Exercise prompt. Write out the lines below word for word, omitting the pictures.

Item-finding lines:
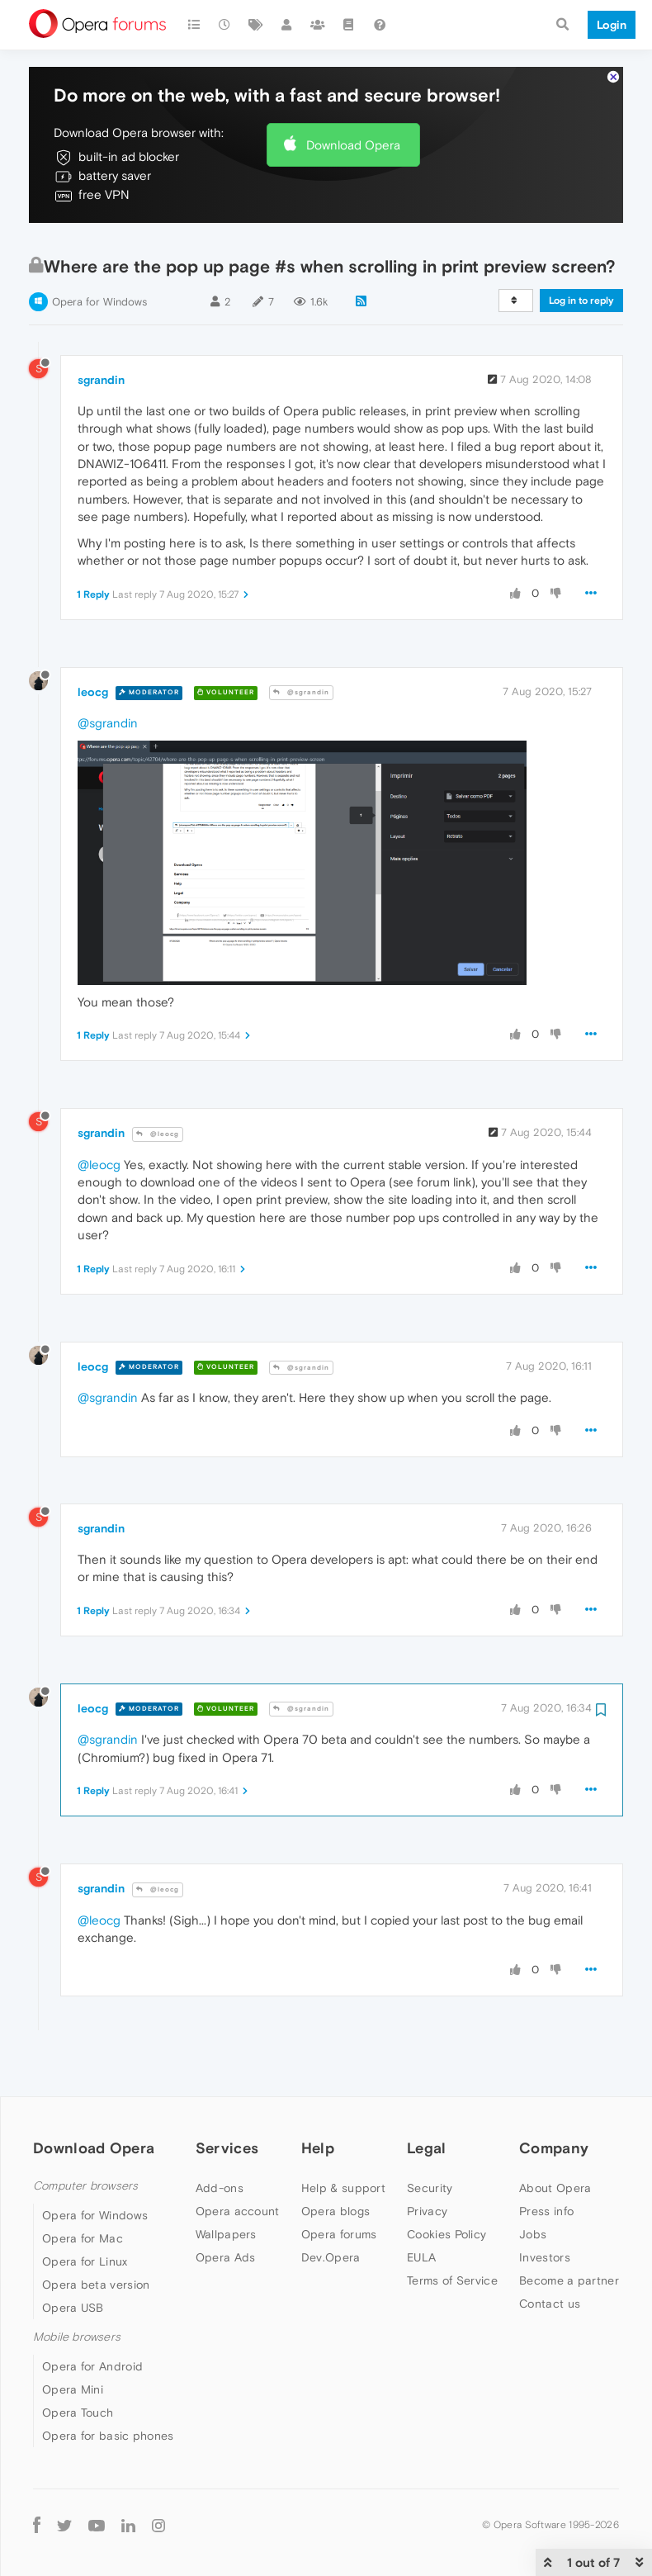  Describe the element at coordinates (219, 2137) in the screenshot. I see `Add-ons` at that location.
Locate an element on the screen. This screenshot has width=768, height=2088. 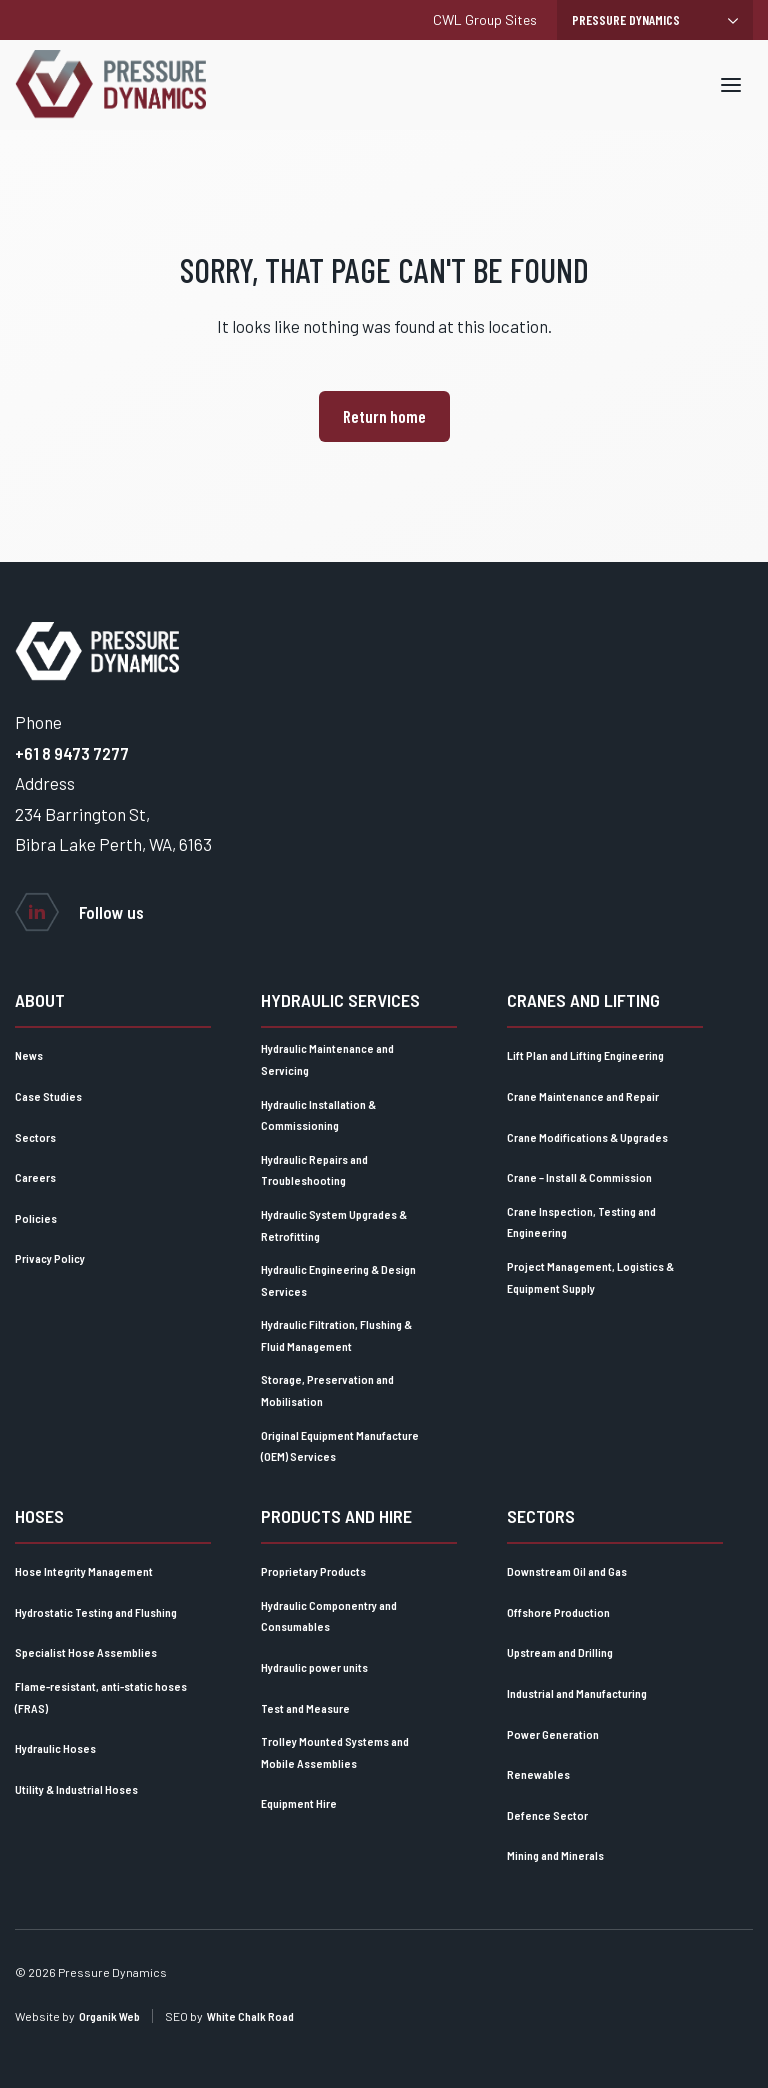
Hoses is located at coordinates (39, 1516).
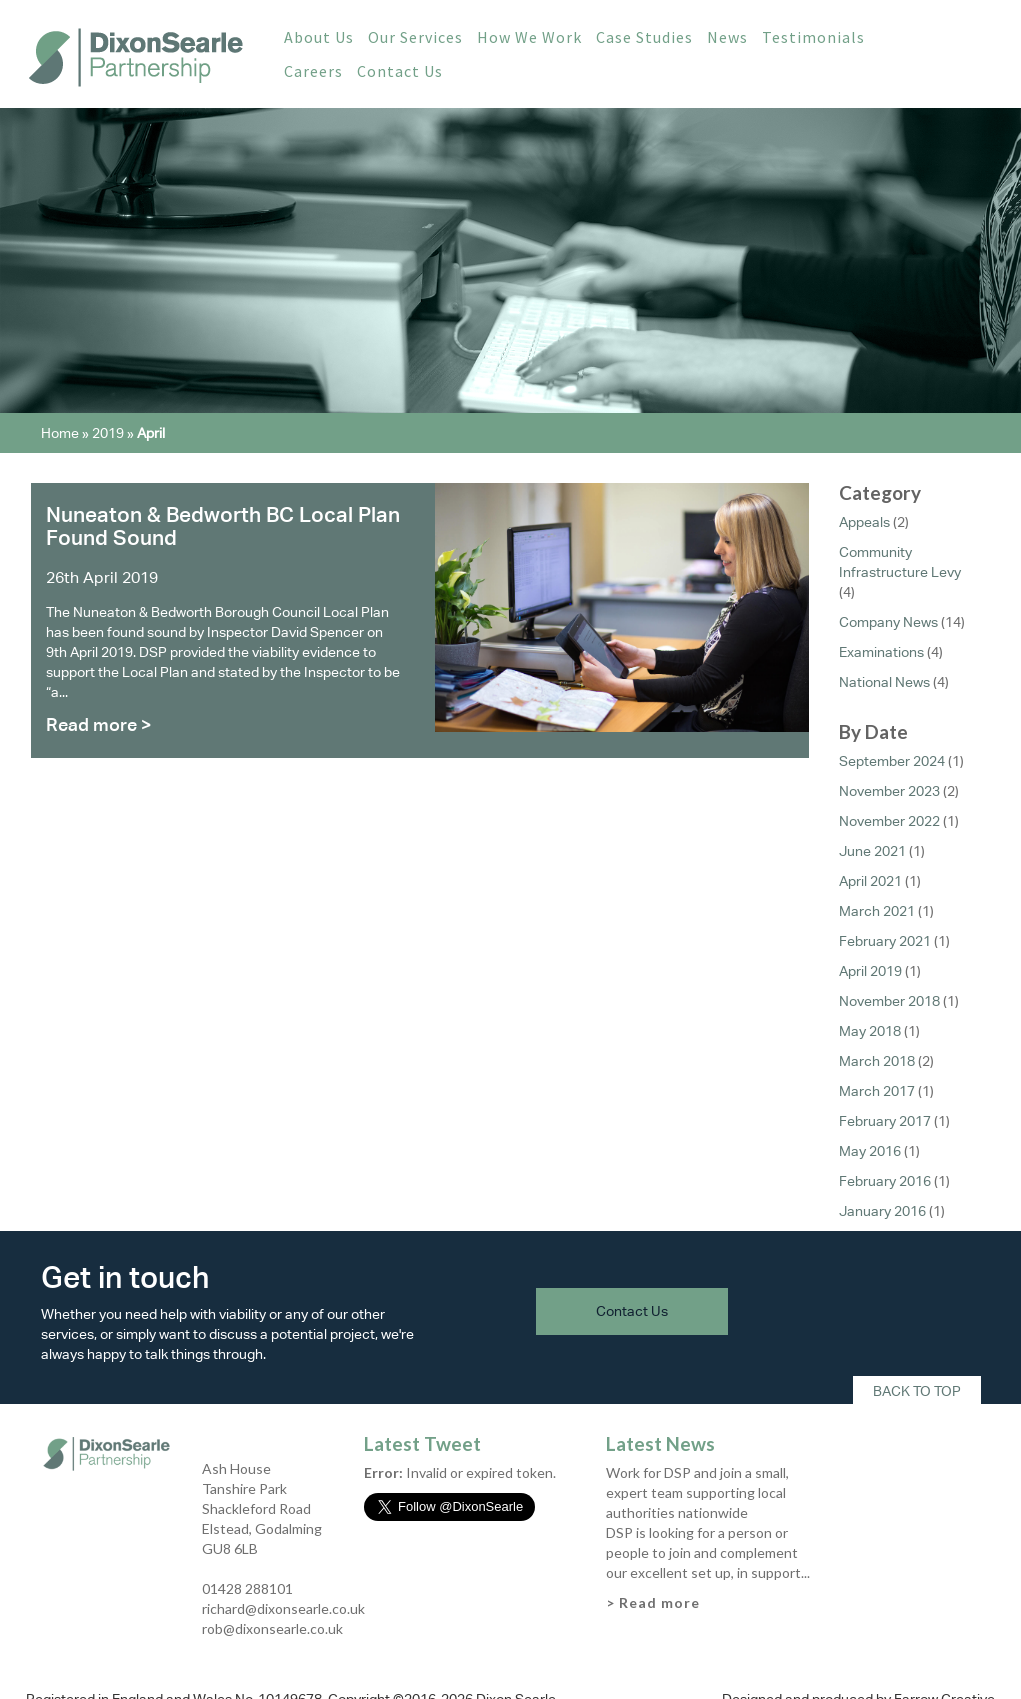  What do you see at coordinates (885, 1181) in the screenshot?
I see `February 2016` at bounding box center [885, 1181].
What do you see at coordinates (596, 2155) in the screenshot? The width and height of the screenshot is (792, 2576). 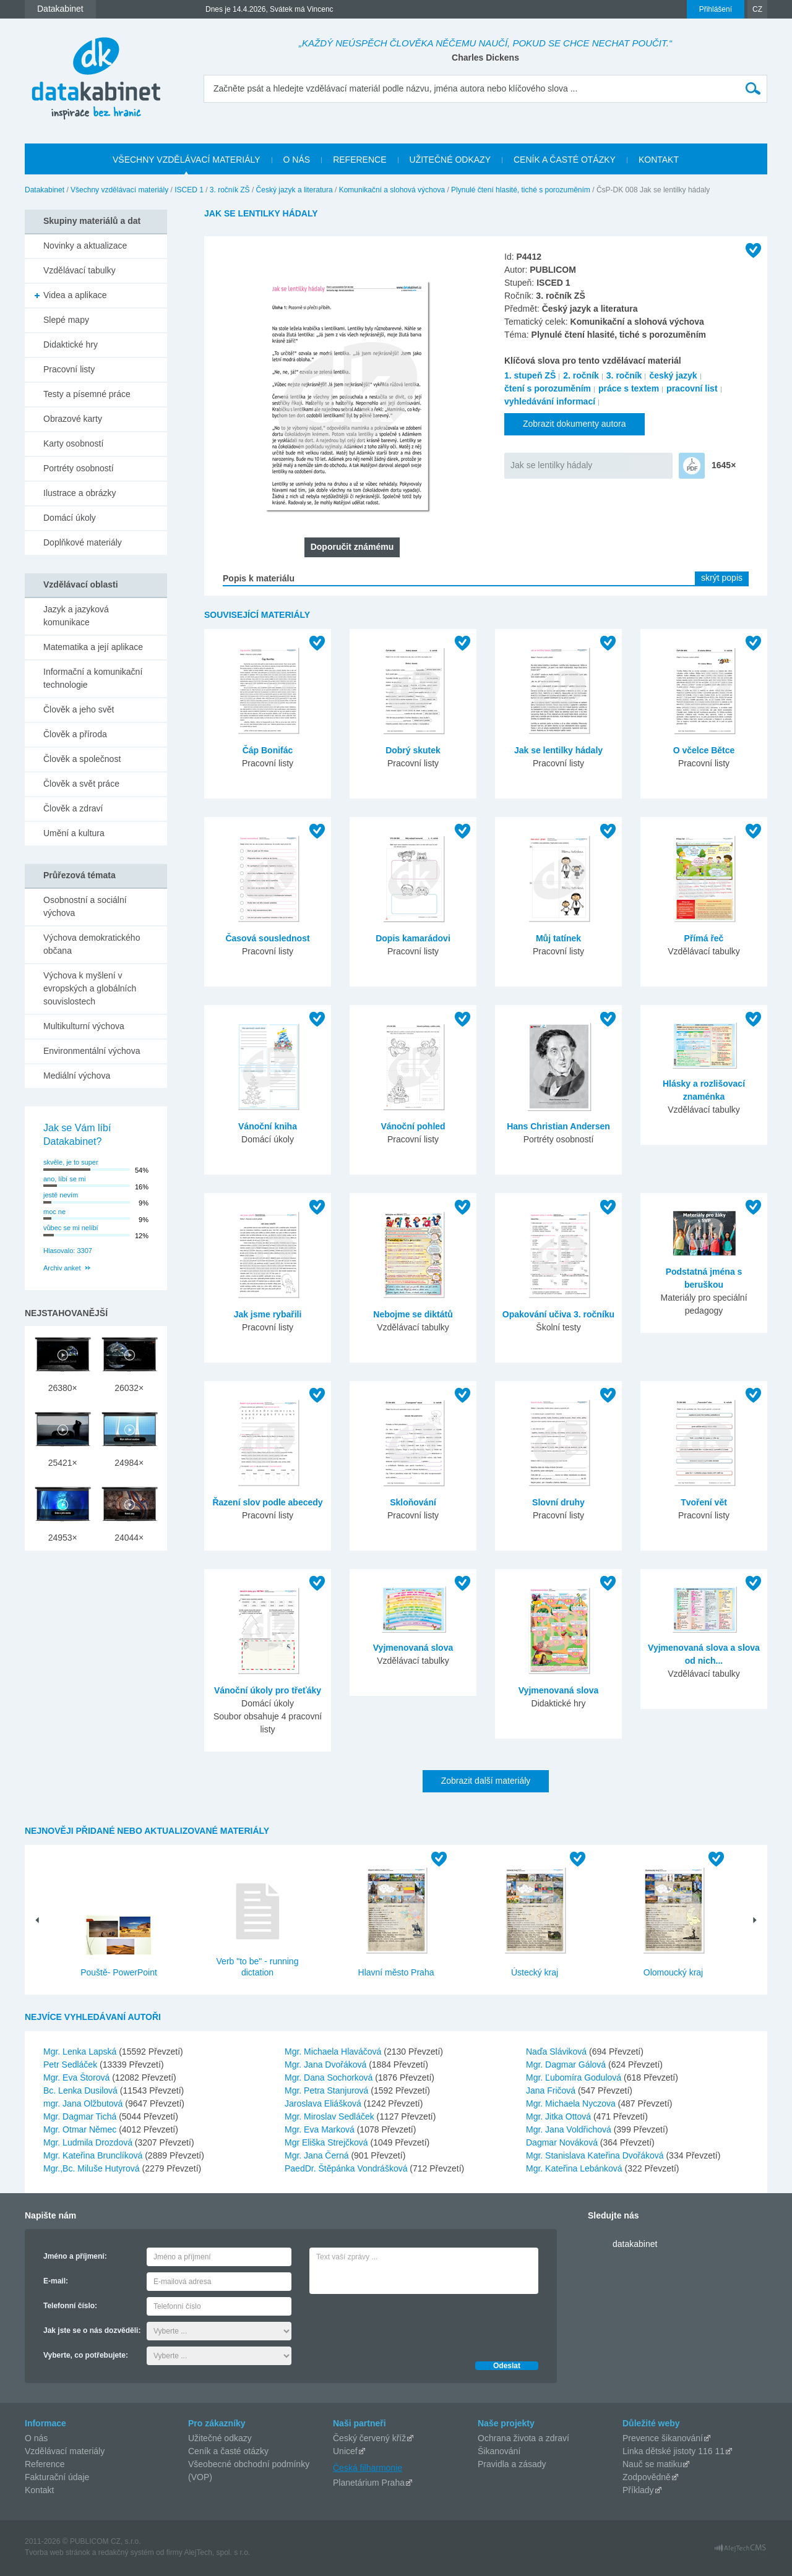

Task result.
  Describe the element at coordinates (219, 2137) in the screenshot. I see `Add-ons` at that location.
Locate an element on the screen. This screenshot has width=768, height=2088. 
Hoses is located at coordinates (39, 1516).
  What do you see at coordinates (885, 1181) in the screenshot?
I see `February 2016` at bounding box center [885, 1181].
What do you see at coordinates (596, 2155) in the screenshot? The width and height of the screenshot is (792, 2576). 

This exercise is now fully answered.